:: What you have to do ::
Take the line that contains "The width and height of the screenshot is (488, 387)." and all lines after it, up to and including the last line of the data, and write them out exactly; nothing else belongs in the answer.

:: Data for analysis ::
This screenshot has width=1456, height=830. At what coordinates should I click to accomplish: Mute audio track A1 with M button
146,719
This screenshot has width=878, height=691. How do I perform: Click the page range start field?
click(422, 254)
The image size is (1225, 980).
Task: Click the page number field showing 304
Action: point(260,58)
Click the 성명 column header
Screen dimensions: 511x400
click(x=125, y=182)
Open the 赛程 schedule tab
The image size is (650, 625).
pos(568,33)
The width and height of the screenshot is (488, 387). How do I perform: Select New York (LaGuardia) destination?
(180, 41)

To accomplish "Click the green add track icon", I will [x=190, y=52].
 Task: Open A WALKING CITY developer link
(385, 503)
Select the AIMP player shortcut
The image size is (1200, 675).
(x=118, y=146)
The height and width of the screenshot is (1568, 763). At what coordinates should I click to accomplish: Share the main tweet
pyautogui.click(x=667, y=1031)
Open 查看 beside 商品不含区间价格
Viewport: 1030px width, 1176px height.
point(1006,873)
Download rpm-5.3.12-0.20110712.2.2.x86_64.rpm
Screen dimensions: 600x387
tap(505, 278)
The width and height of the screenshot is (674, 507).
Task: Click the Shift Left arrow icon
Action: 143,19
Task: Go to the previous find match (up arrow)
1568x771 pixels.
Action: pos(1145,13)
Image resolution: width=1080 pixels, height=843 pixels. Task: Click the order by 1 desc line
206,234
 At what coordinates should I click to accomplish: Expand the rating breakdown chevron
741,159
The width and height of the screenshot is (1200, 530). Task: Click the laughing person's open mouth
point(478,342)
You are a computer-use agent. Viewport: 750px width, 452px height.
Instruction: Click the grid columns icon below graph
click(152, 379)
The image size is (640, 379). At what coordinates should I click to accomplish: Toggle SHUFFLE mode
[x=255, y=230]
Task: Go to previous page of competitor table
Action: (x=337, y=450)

:: Response area ::
The width and height of the screenshot is (488, 387). How do I perform: Select New York (LaGuardia) destination?
(180, 41)

To accomplish "Click the green add track icon", I will [x=190, y=52].
 Task: Open A WALKING CITY developer link
(385, 503)
Select the AIMP player shortcut
The image size is (1200, 675).
(x=118, y=146)
The height and width of the screenshot is (1568, 763). At what coordinates should I click to accomplish: Share the main tweet
pyautogui.click(x=667, y=1031)
Open 查看 beside 商品不含区间价格
Viewport: 1030px width, 1176px height.
point(1006,873)
Download rpm-5.3.12-0.20110712.2.2.x86_64.rpm
Screen dimensions: 600x387
tap(505, 278)
The width and height of the screenshot is (674, 507).
Task: Click the Shift Left arrow icon
Action: 143,19
Task: Go to the previous find match (up arrow)
1568x771 pixels.
Action: pos(1145,13)
Image resolution: width=1080 pixels, height=843 pixels. Task: Click the order by 1 desc line
206,234
 At what coordinates should I click to accomplish: Expand the rating breakdown chevron
741,159
The width and height of the screenshot is (1200, 530). Task: Click the laughing person's open mouth
point(478,342)
You are a computer-use agent. Viewport: 750px width, 452px height.
Instruction: Click the grid columns icon below graph
click(152, 379)
The image size is (640, 379). At what coordinates should I click to accomplish: Toggle SHUFFLE mode
[x=255, y=230]
Task: Go to previous page of competitor table
Action: (x=337, y=450)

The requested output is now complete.